Jefferson is a borough in York County, Pennsylvania, United States. The population was 655 at the time of the 2020 census. It is part of the York–Hanover metropolitan area.

The name of the post office serving Jefferson is Codorus.

==Geography==
Jefferson is located at . The town was named for Thomas Jefferson.

According to the United States Census Bureau, the borough has a total area of 0.6 sqmi, all land.

==Demographics==

As of the census of 2000, there were 631 people, 253 households, and 191 families residing in the borough. The population density was 1,036.4 PD/sqmi. There were 261 housing units at an average density of 428.7 /mi2.

The racial makeup of the borough was 99.52% White, 0.16% African American, and 0.32% from two or more races. Hispanic or Latino of any race were 0.32% of the population.

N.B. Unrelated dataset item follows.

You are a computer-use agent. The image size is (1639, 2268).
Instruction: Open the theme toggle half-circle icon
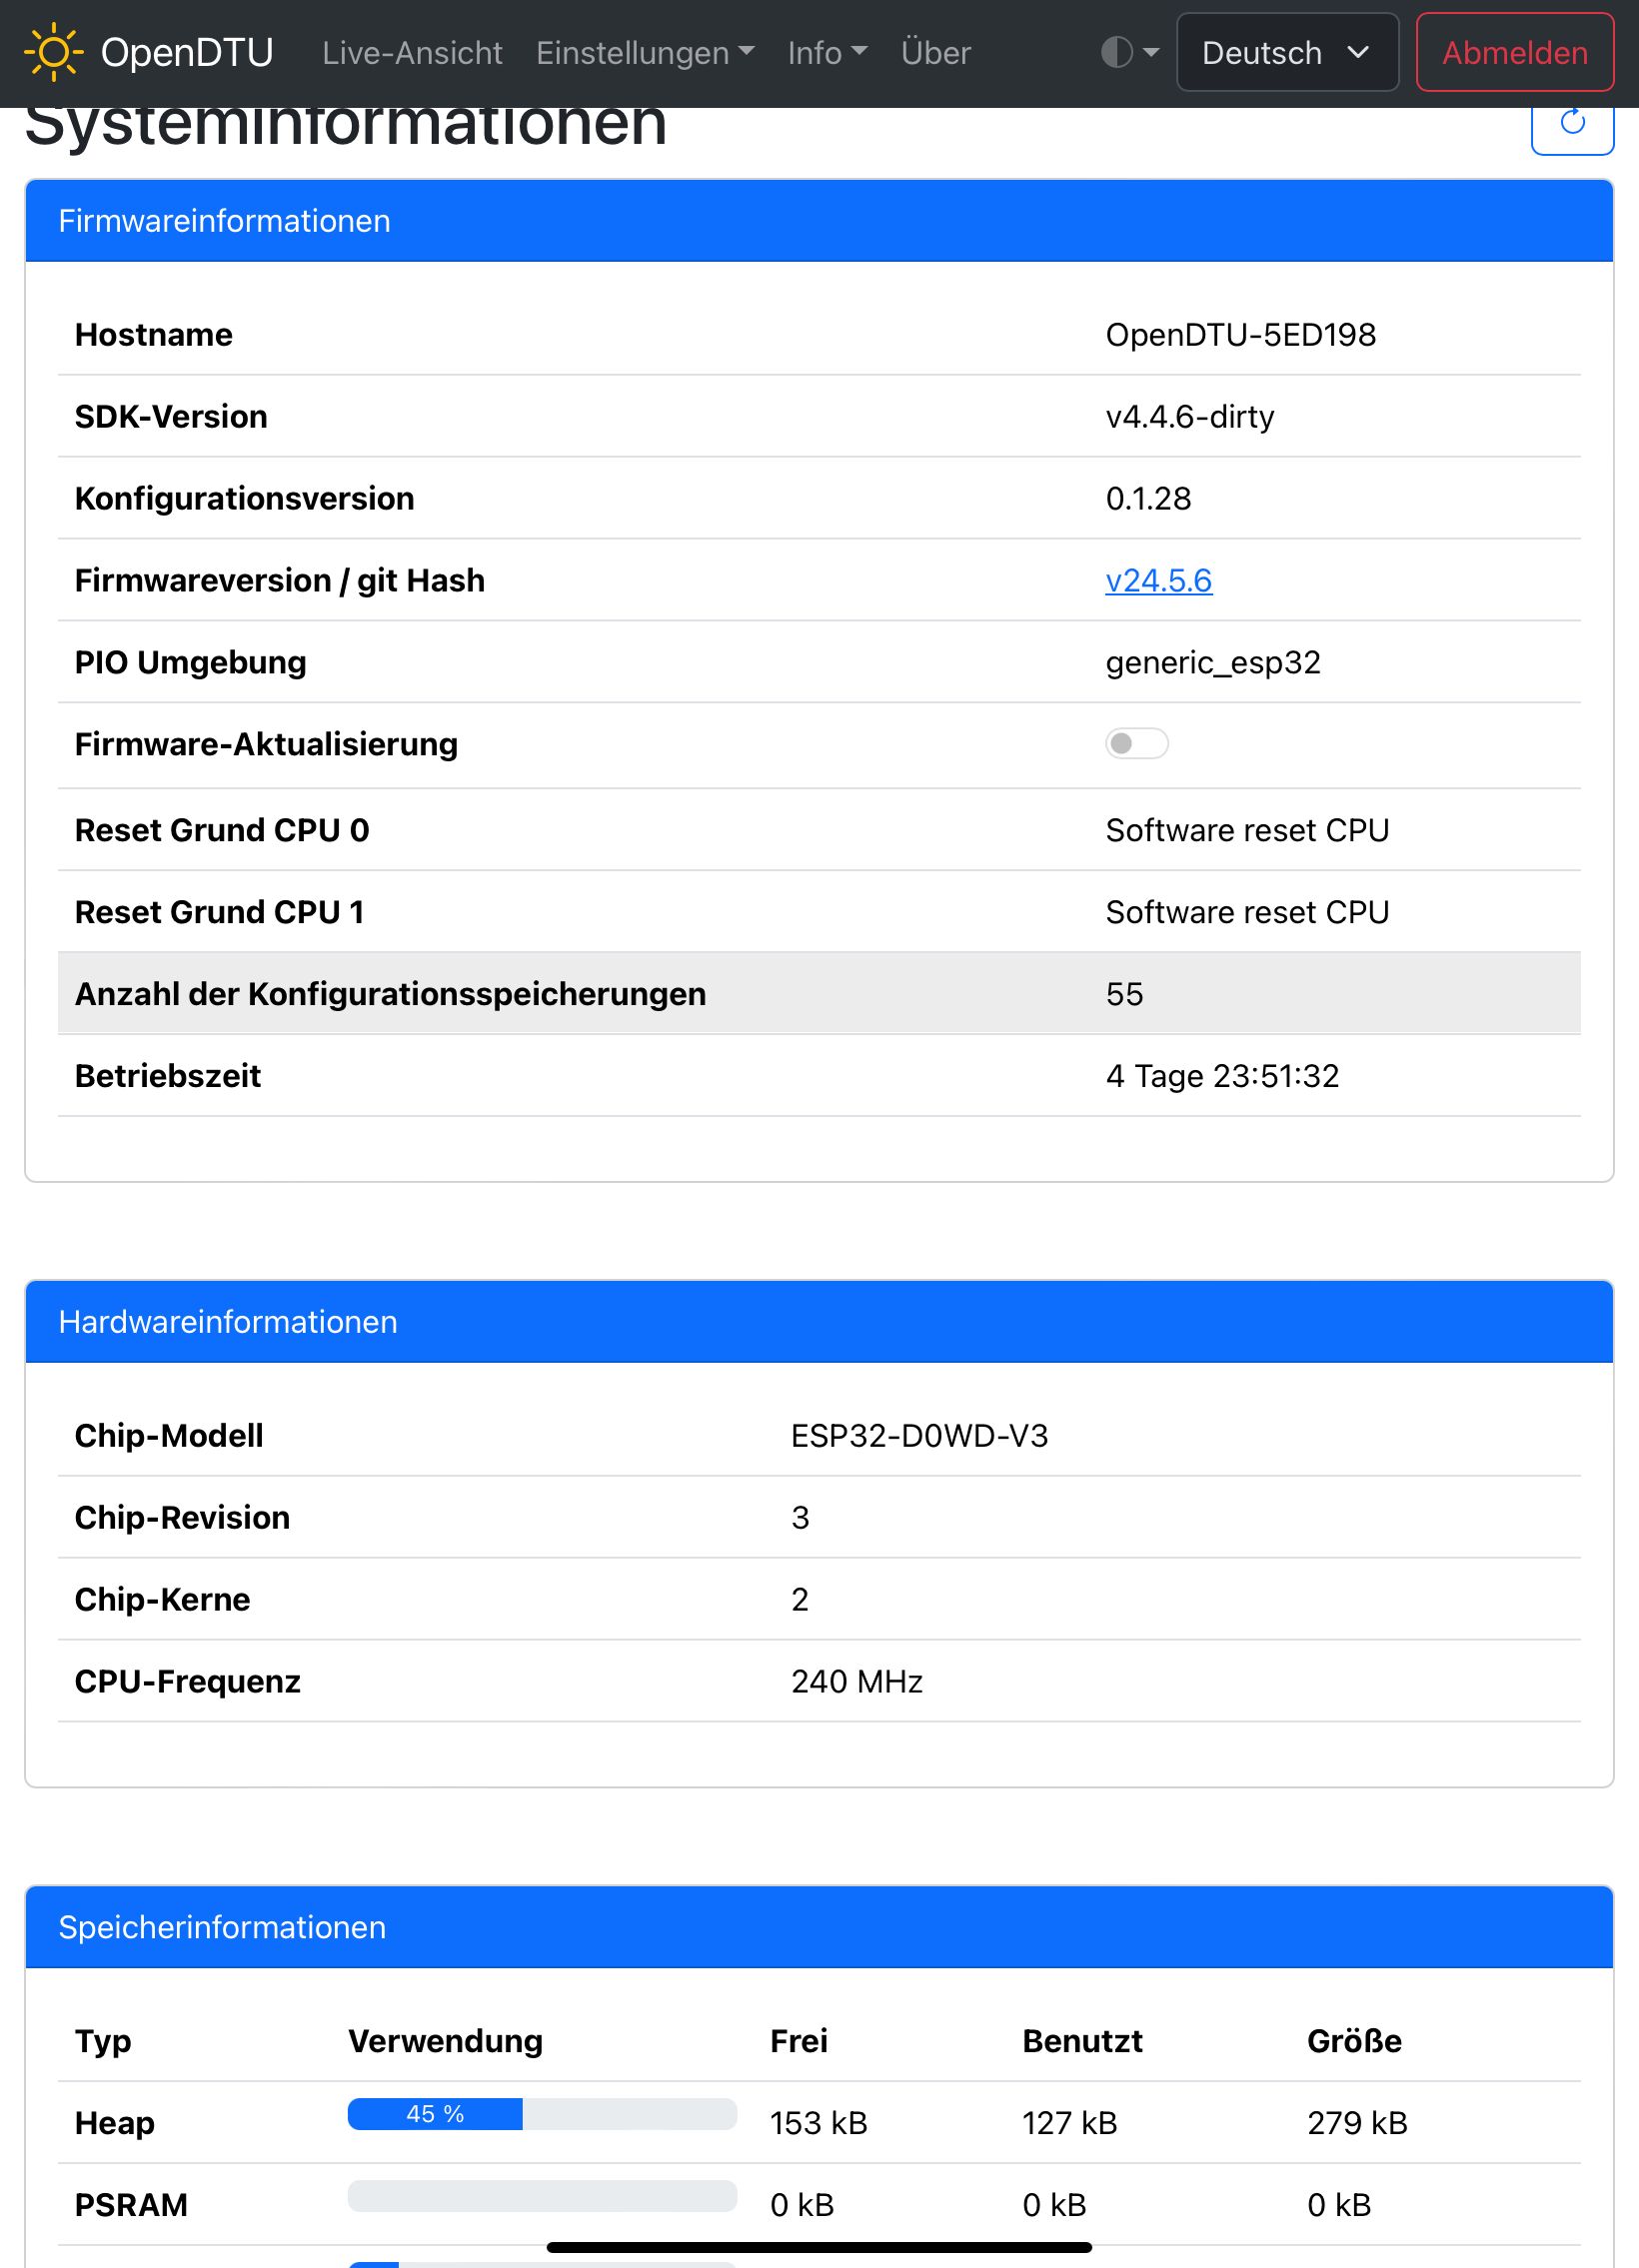pyautogui.click(x=1130, y=52)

There were 253 households, out of which 30.8% had children under the age of 18 living with them; 64.4% were married couples living together, 9.1% had a female householder with no husband present, and 24.5% were non-families. 22.5% of all households were made up of individuals, and 10.3% had someone living alone who was 65 years of age or older. The average household size was 2.49 and the average family size was 2.92.

In the borough the population was spread out, with 24.1% under the age of 18, 7.4% from 18 to 24, 26.6% from 25 to 44, 28.2% from 45 to 64, and 13.6% who were 65 years of age or older. The median age was 39 years. For every 100 females there were 105.5 males. For every 100 females age 18 and over, there were 102.1 males.

The median income for a household in the borough was $43,542, and the median income for a family was $49,028. Males had a median income of $37,313 versus $27,031 for females. The per capita income for the borough was $19,070. About 1.1% of families and 1.7% of the population were below the poverty line, including none of those under age 18 and 5.4% of those age 65 or over.

Historical population
| Census | Pop. | Note | %± |
| 1850 | 164 |  | — |
| 1860 | 204 |  | 24.4% |
| 1870 | 327 |  | 60.3% |
| 1880 | 320 |  | −2.1% |
| 1890 | 374 |  | 16.9% |
| 1900 | 374 |  | 0.0% |
| 1910 | 347 |  | −7.2% |
| 1920 | 514 |  | 48.1% |
| 1930 | 423 |  | −17.7% |
| 1940 | 400 |  | −5.4% |
| 1950 | 449 |  | 12.3% |
| 1960 | 447 |  | −0.4% |
| 1970 | 540 |  | 20.8% |
| 1980 | 685 |  | 26.9% |
| 1990 | 675 |  | −1.5% |
| 2000 | 631 |  | −6.5% |
| 2010 | 733 |  | 16.2% |
| 2020 | 655 |  | −10.6% |
| 2021 (est.) | 654 |  | −0.2% |
Sources:

==Fire protection==
Jefferson Borough is served by the Jefferson Volunteer Fire Company (Station 47) as well as the surrounding mutual aid departments, including Spring Grove Fire Department, North Codorus Fire Department, Seven Valleys Fire Department, Porters Community Fire Company, and Lineboro Fire Department (MD).

==Emergency Medical Services==
Jefferson is primarily covered by Spring Grove Ambulance service, which occasionally has Advanced Life Support (ALS) capabilities for EMS needs. The Jefferson Volunteer Fire Company also has a Quick Response Service (QRS), that responds to provide Basic Life Support (BLS) care to patients until the arrival of a transport unit.

Other organizations that may provide EMS to this jurisdiction if Spring Grove is unavailable, including when they lack ALS coverage, includes the Lineboro Volunteer Fire Department (ALS), Community LifeTeam EMS, Pleasant Hill Fire Company (BLS), and other surrounding organizations.

Closest hospitals include UPMC Hanover Hospital, Wellspan York Hospital, and UPMC Memorial Hospital.